## Task brief
Nothing but the lines from the one containing "Open Tools and resources section" through the last line of the data below should be returned, each copied exactly.

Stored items
· · · · ·
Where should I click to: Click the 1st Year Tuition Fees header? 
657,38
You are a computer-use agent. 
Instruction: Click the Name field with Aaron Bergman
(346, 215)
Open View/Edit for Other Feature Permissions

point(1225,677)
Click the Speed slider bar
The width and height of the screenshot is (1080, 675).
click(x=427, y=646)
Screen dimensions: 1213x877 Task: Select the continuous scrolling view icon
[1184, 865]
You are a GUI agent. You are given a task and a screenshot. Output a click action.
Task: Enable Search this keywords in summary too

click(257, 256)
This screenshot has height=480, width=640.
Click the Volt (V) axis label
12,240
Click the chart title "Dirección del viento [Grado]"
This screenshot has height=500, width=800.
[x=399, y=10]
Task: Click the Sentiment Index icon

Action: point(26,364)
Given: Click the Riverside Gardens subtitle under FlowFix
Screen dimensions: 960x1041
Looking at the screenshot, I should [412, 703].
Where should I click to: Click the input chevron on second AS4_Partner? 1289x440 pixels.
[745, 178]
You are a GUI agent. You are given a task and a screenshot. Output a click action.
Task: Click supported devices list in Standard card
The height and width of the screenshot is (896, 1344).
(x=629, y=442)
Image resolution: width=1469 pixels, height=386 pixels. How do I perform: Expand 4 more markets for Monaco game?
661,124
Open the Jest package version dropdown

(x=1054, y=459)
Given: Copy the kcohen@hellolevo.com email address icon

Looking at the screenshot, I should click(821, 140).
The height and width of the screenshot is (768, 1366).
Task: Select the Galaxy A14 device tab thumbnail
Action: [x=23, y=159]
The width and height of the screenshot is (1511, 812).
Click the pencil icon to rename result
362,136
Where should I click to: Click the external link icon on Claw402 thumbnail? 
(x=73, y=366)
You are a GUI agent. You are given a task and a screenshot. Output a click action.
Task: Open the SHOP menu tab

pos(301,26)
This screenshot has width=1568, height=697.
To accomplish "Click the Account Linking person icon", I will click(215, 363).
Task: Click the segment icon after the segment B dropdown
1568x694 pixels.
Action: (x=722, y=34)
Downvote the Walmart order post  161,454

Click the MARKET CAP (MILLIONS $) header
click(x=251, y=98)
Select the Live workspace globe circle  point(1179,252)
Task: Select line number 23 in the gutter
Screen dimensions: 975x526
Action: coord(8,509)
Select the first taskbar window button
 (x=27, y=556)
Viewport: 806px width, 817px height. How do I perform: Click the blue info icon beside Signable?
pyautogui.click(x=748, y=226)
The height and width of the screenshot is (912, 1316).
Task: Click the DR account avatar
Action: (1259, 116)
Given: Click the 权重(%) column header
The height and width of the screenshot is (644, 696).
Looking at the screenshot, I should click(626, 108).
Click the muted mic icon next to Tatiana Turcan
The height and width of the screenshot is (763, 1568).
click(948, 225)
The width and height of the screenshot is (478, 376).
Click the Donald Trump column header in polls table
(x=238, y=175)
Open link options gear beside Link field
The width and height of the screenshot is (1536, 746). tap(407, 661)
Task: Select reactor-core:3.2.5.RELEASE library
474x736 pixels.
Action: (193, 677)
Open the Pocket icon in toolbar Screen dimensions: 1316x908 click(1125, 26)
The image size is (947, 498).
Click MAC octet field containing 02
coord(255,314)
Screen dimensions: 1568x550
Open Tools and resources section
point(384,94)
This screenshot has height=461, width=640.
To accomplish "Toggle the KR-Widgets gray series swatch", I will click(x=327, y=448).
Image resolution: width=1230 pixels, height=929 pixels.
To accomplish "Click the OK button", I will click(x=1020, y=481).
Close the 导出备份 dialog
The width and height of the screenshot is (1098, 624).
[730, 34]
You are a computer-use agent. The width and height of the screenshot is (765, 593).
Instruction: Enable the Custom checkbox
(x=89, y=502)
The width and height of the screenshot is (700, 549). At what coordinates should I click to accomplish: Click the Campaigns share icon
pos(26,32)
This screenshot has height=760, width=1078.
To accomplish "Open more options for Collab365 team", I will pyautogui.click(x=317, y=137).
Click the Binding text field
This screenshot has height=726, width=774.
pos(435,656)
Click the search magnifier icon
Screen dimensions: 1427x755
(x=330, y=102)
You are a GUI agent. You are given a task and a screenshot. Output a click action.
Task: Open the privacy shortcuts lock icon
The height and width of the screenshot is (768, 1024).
· · · · ·
## Response to the exercise
Open Tools and resources section
point(384,94)
This screenshot has height=461, width=640.
To accomplish "Toggle the KR-Widgets gray series swatch", I will click(x=327, y=448).
Image resolution: width=1230 pixels, height=929 pixels.
To accomplish "Click the OK button", I will click(x=1020, y=481).
Close the 导出备份 dialog
The width and height of the screenshot is (1098, 624).
[730, 34]
You are a computer-use agent. The width and height of the screenshot is (765, 593).
Instruction: Enable the Custom checkbox
(x=89, y=502)
The width and height of the screenshot is (700, 549). At what coordinates should I click to accomplish: Click the Campaigns share icon
pos(26,32)
This screenshot has height=760, width=1078.
To accomplish "Open more options for Collab365 team", I will pyautogui.click(x=317, y=137).
Click the Binding text field
This screenshot has height=726, width=774.
pos(435,656)
Click the search magnifier icon
Screen dimensions: 1427x755
(x=330, y=102)
You are a GUI agent. You are given a task and a screenshot. Output a click action.
Task: Open the privacy shortcuts lock icon
The height and width of the screenshot is (768, 1024).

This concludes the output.